At least they got the forecast right and they usually do when they are forecasting "current"
weather conditions. Since it's raining outside as I write this, I guess "showers are likely". For
today (they call it Tuesday), they predict that showers are likely to continue with a possible
thunderstorm. They continue to report that some of the storms could produce heavy rain.
"Could" gives them an outlet in case they don't produce heavy rain.
For Wednesday, it should be clear and sunny with a high near 85. Thursday begins another
cycle with a chance of showers and thunderstorms. They must not be expecting much from
that one because on Friday, it should again be sunny with a high near 82. Saturday and
Sunday's forecast calls for continued excellent weather with only a slight chance of rain with
highs in the low 80's.
The best I can make of this is that today and tonight it should rain, maybe (I hope) quite a bit,
and then change to mostly clear skies through the rest of the week and weekend. Assuming
the current rain isn't excessive, stream and weather conditions should continue to be
excellent as they have been for almost a month. If the rain today is heavy, the streams
should be high for only a short time and should quickly return to their normal levels.
Notes on what I have observed this past week
I have only had the opportunity to fish twice during the past week and only an hour each of
those times. I managed to catch about all the trout it's possible to catch in those two short
trips. I have driven through portions of the park three times this past week, two of which I just
mentioned. The third trip was returning home from at trip to Guntersville Alabama, Sunday
afternoon. Cutting through Maryville and Townsend into the park is well out of my way home
but I wanted to drive through the park as a nice change from the Interstate traffic. I did the
same thing about two months ago and encountered the same problem. The road is
blocked down to one lane near Townsend after months of a meager attempt to
patch a very minor rock slide. Of course, not a single sole is working on the weekends
and apparently not a single sole is working through the week because I could have build an
Interstate highway through the area quicker than they can patch a minor rock slide. In short,
that's the last time I'll take that route to the park.

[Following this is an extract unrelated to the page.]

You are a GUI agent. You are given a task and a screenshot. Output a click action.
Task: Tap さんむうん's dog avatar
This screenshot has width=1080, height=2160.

Maybe the Cherokee people are haunting the road for digging up the largest burial ground
in the country just as you enter the Townsend Town limits. After driving a few hundred miles,
stopping and waiting on a red light to change every ten minutes in the middle of no where
makes you want to shoot it out.
Now, some choice strategies for fly fishing in the park:
The only exception to the previous strategy article is the possibility of higher, stained water
but I don't think that's going to be the case. Even if it is, it will only be temporary.
Slate Drakes are hatching. There are still some Golden Stoneflies showing up in the fast
water sections of some streams. The Little Green Stoneflies should be hatching but I still
haven't seen any. I don't think I have been at the right place at the right time. There has
been a big decline in the numbers of Little Yellow Stoneflies (Sallies) hatching and since I
didn't see any or talk to anyone that did, I think they are about done for a short time span.
They will resume (the Summer stones, different species called Little Yellow Stoneflies by
many anglers) about the first week of September. There are probably still some adults still
around that haven't finished laying their eggs. You may also still find some areas that have
As just about always, start out in the mornings fishing a nymph or larva imitation and change
to an emerger/pupa, or a dun/adult dry fly pattern if and when you spot something hatching.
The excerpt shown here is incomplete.